BEGIN Entries shown

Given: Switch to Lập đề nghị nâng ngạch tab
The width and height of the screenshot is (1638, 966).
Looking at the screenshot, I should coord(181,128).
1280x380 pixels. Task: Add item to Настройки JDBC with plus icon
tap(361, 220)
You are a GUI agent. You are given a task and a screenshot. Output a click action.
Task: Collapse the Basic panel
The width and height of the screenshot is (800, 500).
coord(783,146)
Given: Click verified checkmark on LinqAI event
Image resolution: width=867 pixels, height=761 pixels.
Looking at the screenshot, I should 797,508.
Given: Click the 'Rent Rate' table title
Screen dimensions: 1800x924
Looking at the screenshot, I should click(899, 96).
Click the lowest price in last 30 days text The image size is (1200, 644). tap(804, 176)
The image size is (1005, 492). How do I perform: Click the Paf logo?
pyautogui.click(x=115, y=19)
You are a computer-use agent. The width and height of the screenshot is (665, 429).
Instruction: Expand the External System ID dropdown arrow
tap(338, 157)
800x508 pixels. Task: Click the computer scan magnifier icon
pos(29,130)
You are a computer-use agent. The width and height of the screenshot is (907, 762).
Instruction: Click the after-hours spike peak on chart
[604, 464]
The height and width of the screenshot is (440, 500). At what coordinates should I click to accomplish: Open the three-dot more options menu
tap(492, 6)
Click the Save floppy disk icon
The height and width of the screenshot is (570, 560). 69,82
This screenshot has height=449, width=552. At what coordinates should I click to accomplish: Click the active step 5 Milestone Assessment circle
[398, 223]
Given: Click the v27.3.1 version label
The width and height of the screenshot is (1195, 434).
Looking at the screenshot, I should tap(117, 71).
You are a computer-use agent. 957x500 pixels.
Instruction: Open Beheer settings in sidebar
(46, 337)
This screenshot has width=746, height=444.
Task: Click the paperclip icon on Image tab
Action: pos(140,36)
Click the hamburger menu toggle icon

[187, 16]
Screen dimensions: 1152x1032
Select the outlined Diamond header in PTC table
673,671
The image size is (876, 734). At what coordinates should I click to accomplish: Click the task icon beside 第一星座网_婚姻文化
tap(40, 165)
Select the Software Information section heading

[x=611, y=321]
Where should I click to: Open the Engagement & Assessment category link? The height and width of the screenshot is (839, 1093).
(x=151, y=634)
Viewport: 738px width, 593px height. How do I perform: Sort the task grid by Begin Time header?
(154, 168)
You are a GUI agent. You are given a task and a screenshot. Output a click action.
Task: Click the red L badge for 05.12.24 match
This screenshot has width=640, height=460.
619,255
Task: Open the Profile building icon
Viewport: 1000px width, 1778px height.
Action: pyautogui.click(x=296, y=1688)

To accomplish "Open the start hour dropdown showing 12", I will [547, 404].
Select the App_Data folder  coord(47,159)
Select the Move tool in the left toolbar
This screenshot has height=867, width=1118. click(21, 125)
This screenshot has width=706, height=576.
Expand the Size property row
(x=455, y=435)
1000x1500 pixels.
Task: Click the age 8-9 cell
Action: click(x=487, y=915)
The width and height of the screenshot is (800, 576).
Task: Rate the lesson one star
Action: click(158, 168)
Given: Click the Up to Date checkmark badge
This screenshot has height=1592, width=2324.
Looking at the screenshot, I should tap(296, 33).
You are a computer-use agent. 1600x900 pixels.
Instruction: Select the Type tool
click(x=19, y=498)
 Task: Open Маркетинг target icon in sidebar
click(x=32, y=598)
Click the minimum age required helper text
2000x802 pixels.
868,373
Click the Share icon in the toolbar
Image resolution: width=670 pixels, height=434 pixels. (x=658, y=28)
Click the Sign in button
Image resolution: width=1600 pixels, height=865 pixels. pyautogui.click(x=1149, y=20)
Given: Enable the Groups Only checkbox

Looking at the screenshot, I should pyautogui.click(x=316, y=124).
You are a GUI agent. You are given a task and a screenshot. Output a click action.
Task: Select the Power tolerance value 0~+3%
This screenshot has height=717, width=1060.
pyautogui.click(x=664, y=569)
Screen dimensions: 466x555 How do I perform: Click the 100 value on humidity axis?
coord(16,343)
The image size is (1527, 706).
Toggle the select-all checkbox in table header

END Entries shown

■ Assignment
A word-for-word copy of the data is what should be returned.

■ Your response
Given: Switch to Lập đề nghị nâng ngạch tab
The width and height of the screenshot is (1638, 966).
Looking at the screenshot, I should coord(181,128).
1280x380 pixels. Task: Add item to Настройки JDBC with plus icon
tap(361, 220)
You are a GUI agent. You are given a task and a screenshot. Output a click action.
Task: Collapse the Basic panel
The width and height of the screenshot is (800, 500).
coord(783,146)
Given: Click verified checkmark on LinqAI event
Image resolution: width=867 pixels, height=761 pixels.
Looking at the screenshot, I should 797,508.
Given: Click the 'Rent Rate' table title
Screen dimensions: 1800x924
Looking at the screenshot, I should click(899, 96).
Click the lowest price in last 30 days text The image size is (1200, 644). tap(804, 176)
The image size is (1005, 492). How do I perform: Click the Paf logo?
pyautogui.click(x=115, y=19)
You are a computer-use agent. The width and height of the screenshot is (665, 429).
Instruction: Expand the External System ID dropdown arrow
tap(338, 157)
800x508 pixels. Task: Click the computer scan magnifier icon
pos(29,130)
You are a computer-use agent. The width and height of the screenshot is (907, 762).
Instruction: Click the after-hours spike peak on chart
[604, 464]
The height and width of the screenshot is (440, 500). At what coordinates should I click to accomplish: Open the three-dot more options menu
tap(492, 6)
Click the Save floppy disk icon
The height and width of the screenshot is (570, 560). 69,82
This screenshot has height=449, width=552. At what coordinates should I click to accomplish: Click the active step 5 Milestone Assessment circle
[398, 223]
Given: Click the v27.3.1 version label
The width and height of the screenshot is (1195, 434).
Looking at the screenshot, I should tap(117, 71).
You are a computer-use agent. 957x500 pixels.
Instruction: Open Beheer settings in sidebar
(46, 337)
This screenshot has width=746, height=444.
Task: Click the paperclip icon on Image tab
Action: pos(140,36)
Click the hamburger menu toggle icon

[187, 16]
Screen dimensions: 1152x1032
Select the outlined Diamond header in PTC table
673,671
The image size is (876, 734). At what coordinates should I click to accomplish: Click the task icon beside 第一星座网_婚姻文化
tap(40, 165)
Select the Software Information section heading

[x=611, y=321]
Where should I click to: Open the Engagement & Assessment category link? The height and width of the screenshot is (839, 1093).
(x=151, y=634)
Viewport: 738px width, 593px height. How do I perform: Sort the task grid by Begin Time header?
(154, 168)
You are a GUI agent. You are given a task and a screenshot. Output a click action.
Task: Click the red L badge for 05.12.24 match
This screenshot has width=640, height=460.
619,255
Task: Open the Profile building icon
Viewport: 1000px width, 1778px height.
Action: pyautogui.click(x=296, y=1688)

To accomplish "Open the start hour dropdown showing 12", I will [547, 404].
Select the App_Data folder  coord(47,159)
Select the Move tool in the left toolbar
This screenshot has height=867, width=1118. click(21, 125)
This screenshot has width=706, height=576.
Expand the Size property row
(x=455, y=435)
1000x1500 pixels.
Task: Click the age 8-9 cell
Action: click(x=487, y=915)
The width and height of the screenshot is (800, 576).
Task: Rate the lesson one star
Action: click(158, 168)
Given: Click the Up to Date checkmark badge
This screenshot has height=1592, width=2324.
Looking at the screenshot, I should tap(296, 33).
You are a computer-use agent. 1600x900 pixels.
Instruction: Select the Type tool
click(x=19, y=498)
 Task: Open Маркетинг target icon in sidebar
click(x=32, y=598)
Click the minimum age required helper text
2000x802 pixels.
868,373
Click the Share icon in the toolbar
Image resolution: width=670 pixels, height=434 pixels. (x=658, y=28)
Click the Sign in button
Image resolution: width=1600 pixels, height=865 pixels. pyautogui.click(x=1149, y=20)
Given: Enable the Groups Only checkbox

Looking at the screenshot, I should pyautogui.click(x=316, y=124).
You are a GUI agent. You are given a task and a screenshot. Output a click action.
Task: Select the Power tolerance value 0~+3%
This screenshot has height=717, width=1060.
pyautogui.click(x=664, y=569)
Screen dimensions: 466x555 How do I perform: Click the 100 value on humidity axis?
coord(16,343)
The image size is (1527, 706).
Toggle the select-all checkbox in table header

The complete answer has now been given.